Colaboração para o site da revista Veja, publicada em janeiro de 2012. Texto na íntegra neste link. Abaixo, íntegra dos fragmentos escritos por mim.
Nova Friburgo – Quem sentiu na pele os efeitos da chuva mais violenta de que se tem notícia no Brasil não consegue ter paz. Quando a chuva cai em Nova Friburgo, a pedagoga Neuza Lúcia Silva não consegue dormir. No início da primeira semana do ano, Neuza passou as noites monitorando a situação do bairro Duas Pedras, onde mora, e que foi fortemente atingido pela tragédia de janeiro de 2011. A nova temporada de chuvas veio acompanhada da inauguração de um sistema de sirenes – que não funcionou. Neuza não ouviu o alarme, mas foi avisada por um vizinho da necessidade de sair de casa. É essa a rede que funciona de verdade. Os vizinhos fizeram um pacto: se algo de grave acontecer, uma família chama a outra e todos fogem juntos para a parte mais alta da localidade. “Agora eu tenho um ‘kit de guerra’ no carro, com água, biscoito salgado e doce, documentos e uma muda de roupa”, afirma.
Petrópolis – Após perder tudo na tragédia que arrasou o Vale do Cuiabá, a dona de casa Antoniele Costa conta com a ajuda do aluguel social. O terreno onde antes havia o imóvel de dois andares da família está vazio.

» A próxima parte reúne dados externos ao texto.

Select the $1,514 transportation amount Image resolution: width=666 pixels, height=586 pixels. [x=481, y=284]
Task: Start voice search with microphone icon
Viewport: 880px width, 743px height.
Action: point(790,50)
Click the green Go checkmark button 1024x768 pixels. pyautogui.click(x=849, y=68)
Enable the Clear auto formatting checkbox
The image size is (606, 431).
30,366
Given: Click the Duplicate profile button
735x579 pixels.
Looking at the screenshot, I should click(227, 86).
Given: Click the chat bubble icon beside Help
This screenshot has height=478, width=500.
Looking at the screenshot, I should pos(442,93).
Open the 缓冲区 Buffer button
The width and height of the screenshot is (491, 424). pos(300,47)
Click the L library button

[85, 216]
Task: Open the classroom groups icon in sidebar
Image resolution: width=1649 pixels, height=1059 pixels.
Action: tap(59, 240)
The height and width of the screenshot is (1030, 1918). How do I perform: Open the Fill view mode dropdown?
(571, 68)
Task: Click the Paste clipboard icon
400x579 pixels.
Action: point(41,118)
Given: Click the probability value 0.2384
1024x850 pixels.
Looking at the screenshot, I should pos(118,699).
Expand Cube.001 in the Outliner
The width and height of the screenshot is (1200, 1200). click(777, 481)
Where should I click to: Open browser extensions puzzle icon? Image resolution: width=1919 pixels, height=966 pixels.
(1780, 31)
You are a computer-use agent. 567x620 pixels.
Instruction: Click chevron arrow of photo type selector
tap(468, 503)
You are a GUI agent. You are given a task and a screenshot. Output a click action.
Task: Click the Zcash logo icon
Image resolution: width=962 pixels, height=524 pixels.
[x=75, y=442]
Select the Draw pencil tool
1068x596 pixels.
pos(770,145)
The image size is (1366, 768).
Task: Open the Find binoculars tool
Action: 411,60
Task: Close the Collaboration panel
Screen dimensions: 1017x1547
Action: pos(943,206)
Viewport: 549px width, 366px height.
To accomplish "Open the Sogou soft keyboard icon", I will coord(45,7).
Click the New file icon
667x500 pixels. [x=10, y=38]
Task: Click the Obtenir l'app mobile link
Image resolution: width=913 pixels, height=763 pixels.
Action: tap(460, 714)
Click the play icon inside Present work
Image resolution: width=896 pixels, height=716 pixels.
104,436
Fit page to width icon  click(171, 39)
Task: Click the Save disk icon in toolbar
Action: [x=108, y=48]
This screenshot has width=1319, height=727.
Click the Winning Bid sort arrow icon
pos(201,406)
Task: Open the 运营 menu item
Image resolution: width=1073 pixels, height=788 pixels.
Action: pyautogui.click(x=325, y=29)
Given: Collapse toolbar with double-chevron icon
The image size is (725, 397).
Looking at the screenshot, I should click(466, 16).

O anexo na parte de cima havia sido construído há pouco tempo para Antoniele morar com o marido e a filha Clarice, que nasceu em dezembro de 2010 – pouco mais de um mês antes de o lar da família ser destruído pela chuva. A força da água foi tamanha que a casa foi carregada por cerca de 8 metros, até bater no prédio vizinho, onde a família buscou abrigo. Antoniele não quer mais erguer um imóvel no local. “Nosso terreno está lá, mas não serve para nada. Não vamos mais construir na beira do rio”, afirma. A dona de casa vive na expectativa de receber uma indenização pelo terreno ou as chaves de uma casa popular, para poder retomar sua vida.
Marcas – Em Teresópolis, a manicure Juliana Xavier esperou 11 meses para conseguir a assinatura do atestado de óbito de 8 familiares que morreram nos bairros Campo Grande, Posse e Santa Rita e não tiveram seus corpos encontrados. No total, ela perdeu 17 parentes e 23 amigos, mas nenhum bem material. Seu maior desejo é não conviver com este sofrimento novamente. “Em todas as pessoas vemos um sofrimento muito grande, e mesmo sem conhecer sofremos com elas”, diz. Já a friburguense Neuza não quer presenciar novamente as imagens do dia seguinte à tragédia. “O que mais choca é ver os restos de uma família no chão: o caderno de uma criança, uma camisa no cabide, um utensílio de cozinha”, relembra.